Tag Archivio per: peace

Will Putin’s unfortunate war against Ukraine have the unexpected “side effect” of leading to the creation of a single autocephalous Church in the country?

by Luigi Sandri*


    For three years there have been two Orthodox Churches in the country: the Ukrainian Orthodox Autocephalous Church (UOAC), linked to the patriarchate of Constantinople led by Bartholomew, and the Ukrainian Orthodox Church (UOC), linked to Moscow. The Russian patriarchate, led by Kirill, was absolutely opposed to the creation of the former and, after Bartholomew, in January 1919, gave the tomos of autocephaly, officially creating the UOAC, the Russian patriarch and his Synod cut the Eucharistic communion with Constantinople. That is, they proclaimed a schism with it.
    Then, on February 24, the starting date of what the Kremlin calls a “Special Military Operation”, Kirill said: “It is with deep pain in my heart that I feel the suffering of the people, caused by the events that are happening. As patriarch of all Russia and primate of the Church, whose flock is found in Russia, Ukraine and several other countries, I have deep compassion for all who have been affected by misfortune. I urge all parties to the conflict to do everything possible to avoid civilian casualties”.

But Onufriy, primate of the UOC, said on the same day: “Defending the sovereignty and integrity of Ukraine, we turn to the president of Russia and ask him to stop the fratricidal war immediately. The Ukrainian and Russian peoples arose from the baptismal fonts of the Dnieper and the war between these two peoples is the repetition of the sin of Cain, who killed his brother out of jealousy. Such a war finds no justification either before God or before men”.
    Then an ecclesiologically important event occurred: starting from Sunday 6 March to today – 18 March, as I write – about fifteen metropolitans of the UOC (which is to say about ninety bishops) – in the Sunday celebration of the “divine liturgy”, that is the mass, they deliberately omitted Kirill’s name. Among them, Serafim of Ivano-Frankiv and Kolomyia, Antony of Khmelnitsky and Starokonstantinov, Theodory of Muchacevo, Agapet of Mogilev Podolsky and Chargorod, Eulogy of Sumy, Nicodim of Jitomir, Filarete of Leopoli and Galizia et Novograd-Kirynovsky and Novomirgorod. To understand the significance of this gesture, it is necessary to know that, in Orthodoxy, the memory of one’s patriarch, during the liturgy, is crucial; not doing so, in itself, is an act of schism.
   Dozens of parish priests of the UOC have also done so, but adding a crucial request to Onufriy: that of convening a “local council” (where representatives of both the priesthood and the faithful participate with the bishops) to proclaim the autocephaly of their Church. But in Ukraine there is already the UOAC! Will the Russian invasion that is ravaging Ukraine now cause all the Orthodox Churches in the country to unite into a single autocephalous Church? And who would be the point of reference? Constantinople with which Moscow is in a state of schism? Or what if Moscow finally condemns Putin’s war?

-- -- --

» **JOB ITEM A**
Answer these questions from the article on Ukraine's Orthodox Churches, one answer per line, marked like the questions:
(i) Who leads the patriarchate of Constantinople?
(ii) On which date did the UOC metropolitans begin leaving Kirill's name out of the Sunday liturgy?
(iii) What did the UOC parish priests ask Onufriy to convene?
» **JOB ITEM B**
Duplicate the part of the article on Ukraine's Orthodox Churches from "For three years" to "schism with it.", word for word.
» **JOB ITEM C**
The article on Ukraine's Orthodox Churches names several metropolitans who omitted Kirill's name from the liturgy. List each one by first name only.

» **RECORDS PROVIDED**
-- -- --

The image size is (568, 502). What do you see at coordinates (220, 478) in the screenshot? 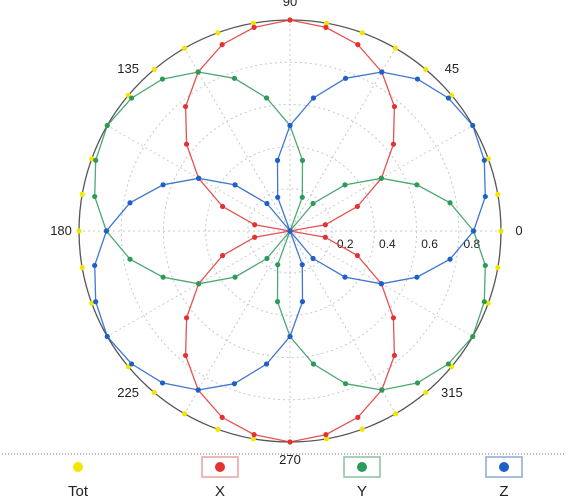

-- -- --

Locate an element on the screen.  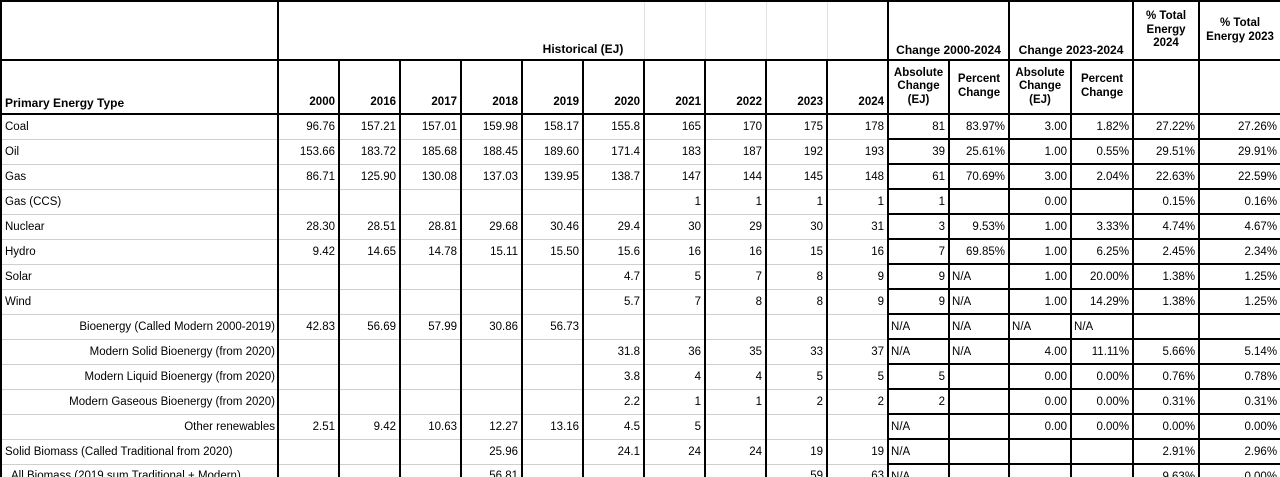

-- -- --

» **EXPECTED ANSWER A**
(i) Bartholomew
(ii) Sunday 6 March
(iii) A "local council"

» **EXPECTED ANSWER B**
For three years there have been two Orthodox Churches in the country: the Ukrainian Orthodox Autocephalous Church (UOAC), linked to the patriarchate of Constantinople led by Bartholomew, and the Ukrainian Orthodox Church (UOC), linked to Moscow. The Russian patriarchate, led by Kirill, was absolutely opposed to the creation of the former and, after Bartholomew, in January 1919, gave the tomos of autocephaly, officially creating the UOAC, the Russian patriarch and his Synod cut the Eucharistic communion with Constantinople. That is, they proclaimed a schism with it.

» **EXPECTED ANSWER C**
Serafim
Antony
Theodory
Agapet
Eulogy
Nicodim
Filarete